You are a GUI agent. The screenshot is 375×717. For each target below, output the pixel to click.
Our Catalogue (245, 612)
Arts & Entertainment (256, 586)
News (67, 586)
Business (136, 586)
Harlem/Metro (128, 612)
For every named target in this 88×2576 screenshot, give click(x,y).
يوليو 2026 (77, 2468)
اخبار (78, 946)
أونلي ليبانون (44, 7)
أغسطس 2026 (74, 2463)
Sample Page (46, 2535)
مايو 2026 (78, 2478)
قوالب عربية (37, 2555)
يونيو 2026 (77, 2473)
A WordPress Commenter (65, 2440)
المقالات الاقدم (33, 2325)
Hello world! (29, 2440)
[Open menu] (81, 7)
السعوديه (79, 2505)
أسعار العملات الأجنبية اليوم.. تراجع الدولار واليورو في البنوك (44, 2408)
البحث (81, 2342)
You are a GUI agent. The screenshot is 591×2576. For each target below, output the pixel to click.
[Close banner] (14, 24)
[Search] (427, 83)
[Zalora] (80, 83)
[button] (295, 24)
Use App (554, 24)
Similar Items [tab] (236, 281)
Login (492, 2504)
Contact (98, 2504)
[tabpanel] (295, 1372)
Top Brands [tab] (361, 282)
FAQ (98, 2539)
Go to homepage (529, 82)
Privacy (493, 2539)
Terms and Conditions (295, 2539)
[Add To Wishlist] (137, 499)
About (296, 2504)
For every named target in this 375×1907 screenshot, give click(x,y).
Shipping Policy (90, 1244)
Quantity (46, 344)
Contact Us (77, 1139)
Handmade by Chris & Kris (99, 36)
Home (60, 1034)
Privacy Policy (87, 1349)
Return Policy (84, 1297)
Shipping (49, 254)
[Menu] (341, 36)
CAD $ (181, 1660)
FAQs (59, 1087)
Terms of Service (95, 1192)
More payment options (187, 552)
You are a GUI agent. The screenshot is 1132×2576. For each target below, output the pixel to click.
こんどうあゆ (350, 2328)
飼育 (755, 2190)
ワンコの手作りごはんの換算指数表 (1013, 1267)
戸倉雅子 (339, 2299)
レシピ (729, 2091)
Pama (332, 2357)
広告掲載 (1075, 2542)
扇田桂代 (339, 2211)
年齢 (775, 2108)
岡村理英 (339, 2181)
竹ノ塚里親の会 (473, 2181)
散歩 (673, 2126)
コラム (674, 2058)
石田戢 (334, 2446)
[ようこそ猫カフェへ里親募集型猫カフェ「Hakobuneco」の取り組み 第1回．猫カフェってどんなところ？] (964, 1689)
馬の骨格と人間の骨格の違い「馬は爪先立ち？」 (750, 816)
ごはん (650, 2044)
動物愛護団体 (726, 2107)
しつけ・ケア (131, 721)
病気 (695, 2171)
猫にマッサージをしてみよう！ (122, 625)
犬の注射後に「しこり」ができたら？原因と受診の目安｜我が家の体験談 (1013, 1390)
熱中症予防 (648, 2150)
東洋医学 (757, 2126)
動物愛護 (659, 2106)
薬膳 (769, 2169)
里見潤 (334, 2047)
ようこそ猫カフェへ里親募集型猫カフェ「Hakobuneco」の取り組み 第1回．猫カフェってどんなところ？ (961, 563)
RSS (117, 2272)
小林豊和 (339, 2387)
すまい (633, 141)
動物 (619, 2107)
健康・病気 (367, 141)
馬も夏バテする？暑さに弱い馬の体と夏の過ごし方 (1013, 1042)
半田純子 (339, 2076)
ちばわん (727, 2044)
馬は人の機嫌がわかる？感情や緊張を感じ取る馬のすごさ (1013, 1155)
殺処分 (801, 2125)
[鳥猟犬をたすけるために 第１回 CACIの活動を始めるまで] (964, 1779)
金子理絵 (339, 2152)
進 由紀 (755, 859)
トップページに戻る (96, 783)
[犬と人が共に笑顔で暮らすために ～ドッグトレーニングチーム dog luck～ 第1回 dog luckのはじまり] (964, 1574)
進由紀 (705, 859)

# Try it
In the data above, which lines lie between the line with "FAQ (98, 2539)" and the line with "More payment options (187, 552)", inclusive? Print those lines exactly and nothing else.

# The completed task
FAQ (98, 2539)
Go to homepage (529, 82)
Privacy (493, 2539)
Terms and Conditions (295, 2539)
[Add To Wishlist] (137, 499)
About (296, 2504)
For every named target in this 375×1907 screenshot, give click(x,y).
Shipping Policy (90, 1244)
Quantity (46, 344)
Contact Us (77, 1139)
Handmade by Chris & Kris (99, 36)
Home (60, 1034)
Privacy Policy (87, 1349)
Return Policy (84, 1297)
Shipping (49, 254)
[Menu] (341, 36)
CAD $ (181, 1660)
FAQs (59, 1087)
Terms of Service (95, 1192)
More payment options (187, 552)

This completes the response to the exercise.